Work instruction
The expected output is the complete listing, unchanged.

Excerpted records
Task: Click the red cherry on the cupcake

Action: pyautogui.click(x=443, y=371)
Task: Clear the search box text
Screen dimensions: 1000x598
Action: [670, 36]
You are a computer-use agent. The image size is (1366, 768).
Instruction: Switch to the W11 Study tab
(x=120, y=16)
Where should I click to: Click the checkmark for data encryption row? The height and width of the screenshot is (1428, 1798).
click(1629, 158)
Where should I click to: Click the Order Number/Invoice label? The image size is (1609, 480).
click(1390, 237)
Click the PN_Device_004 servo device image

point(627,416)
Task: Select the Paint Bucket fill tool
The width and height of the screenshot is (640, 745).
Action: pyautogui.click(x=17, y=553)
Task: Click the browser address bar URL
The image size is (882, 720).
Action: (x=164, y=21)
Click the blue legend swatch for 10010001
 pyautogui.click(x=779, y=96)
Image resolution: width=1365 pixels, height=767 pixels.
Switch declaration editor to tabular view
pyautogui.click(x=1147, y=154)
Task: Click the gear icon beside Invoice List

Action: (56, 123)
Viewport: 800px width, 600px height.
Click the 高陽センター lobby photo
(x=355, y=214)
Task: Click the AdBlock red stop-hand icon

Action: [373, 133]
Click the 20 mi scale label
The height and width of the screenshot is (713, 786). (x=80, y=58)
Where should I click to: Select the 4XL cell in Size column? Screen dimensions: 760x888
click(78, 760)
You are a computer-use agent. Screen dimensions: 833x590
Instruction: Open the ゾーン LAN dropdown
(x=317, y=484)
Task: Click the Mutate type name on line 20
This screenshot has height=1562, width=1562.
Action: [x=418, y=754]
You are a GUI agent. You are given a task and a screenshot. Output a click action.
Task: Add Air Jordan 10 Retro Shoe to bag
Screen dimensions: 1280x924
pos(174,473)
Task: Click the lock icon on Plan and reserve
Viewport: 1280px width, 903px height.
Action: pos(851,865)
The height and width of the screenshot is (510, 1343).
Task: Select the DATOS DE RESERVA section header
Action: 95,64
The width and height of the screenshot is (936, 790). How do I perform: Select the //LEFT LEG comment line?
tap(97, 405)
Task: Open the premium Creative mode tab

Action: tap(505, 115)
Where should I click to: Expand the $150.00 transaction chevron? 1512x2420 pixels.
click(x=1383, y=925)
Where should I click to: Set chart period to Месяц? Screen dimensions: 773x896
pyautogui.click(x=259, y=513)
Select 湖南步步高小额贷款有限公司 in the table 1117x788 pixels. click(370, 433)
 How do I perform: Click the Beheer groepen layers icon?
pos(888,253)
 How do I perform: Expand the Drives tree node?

Worked solution
Task: Click the red cherry on the cupcake

Action: pyautogui.click(x=443, y=371)
Task: Clear the search box text
Screen dimensions: 1000x598
Action: [670, 36]
You are a computer-use agent. The image size is (1366, 768).
Instruction: Switch to the W11 Study tab
(x=120, y=16)
Where should I click to: Click the checkmark for data encryption row? The height and width of the screenshot is (1428, 1798).
click(1629, 158)
Where should I click to: Click the Order Number/Invoice label? The image size is (1609, 480).
click(1390, 237)
Click the PN_Device_004 servo device image

point(627,416)
Task: Select the Paint Bucket fill tool
The width and height of the screenshot is (640, 745).
Action: pyautogui.click(x=17, y=553)
Task: Click the browser address bar URL
The image size is (882, 720).
Action: (x=164, y=21)
Click the blue legend swatch for 10010001
 pyautogui.click(x=779, y=96)
Image resolution: width=1365 pixels, height=767 pixels.
Switch declaration editor to tabular view
pyautogui.click(x=1147, y=154)
Task: Click the gear icon beside Invoice List

Action: (56, 123)
Viewport: 800px width, 600px height.
Click the 高陽センター lobby photo
(x=355, y=214)
Task: Click the AdBlock red stop-hand icon

Action: [373, 133]
Click the 20 mi scale label
The height and width of the screenshot is (713, 786). (x=80, y=58)
Where should I click to: Select the 4XL cell in Size column? Screen dimensions: 760x888
click(78, 760)
You are a computer-use agent. Screen dimensions: 833x590
Instruction: Open the ゾーン LAN dropdown
(x=317, y=484)
Task: Click the Mutate type name on line 20
This screenshot has height=1562, width=1562.
Action: [x=418, y=754]
You are a GUI agent. You are given a task and a screenshot. Output a click action.
Task: Add Air Jordan 10 Retro Shoe to bag
Screen dimensions: 1280x924
pos(174,473)
Task: Click the lock icon on Plan and reserve
Viewport: 1280px width, 903px height.
Action: pos(851,865)
The height and width of the screenshot is (510, 1343).
Task: Select the DATOS DE RESERVA section header
Action: 95,64
The width and height of the screenshot is (936, 790). How do I perform: Select the //LEFT LEG comment line?
tap(97, 405)
Task: Open the premium Creative mode tab

Action: tap(505, 115)
Where should I click to: Expand the $150.00 transaction chevron? 1512x2420 pixels.
click(x=1383, y=925)
Where should I click to: Set chart period to Месяц? Screen dimensions: 773x896
pyautogui.click(x=259, y=513)
Select 湖南步步高小额贷款有限公司 in the table 1117x788 pixels. click(370, 433)
 How do I perform: Click the Beheer groepen layers icon?
pos(888,253)
 How do I perform: Expand the Drives tree node?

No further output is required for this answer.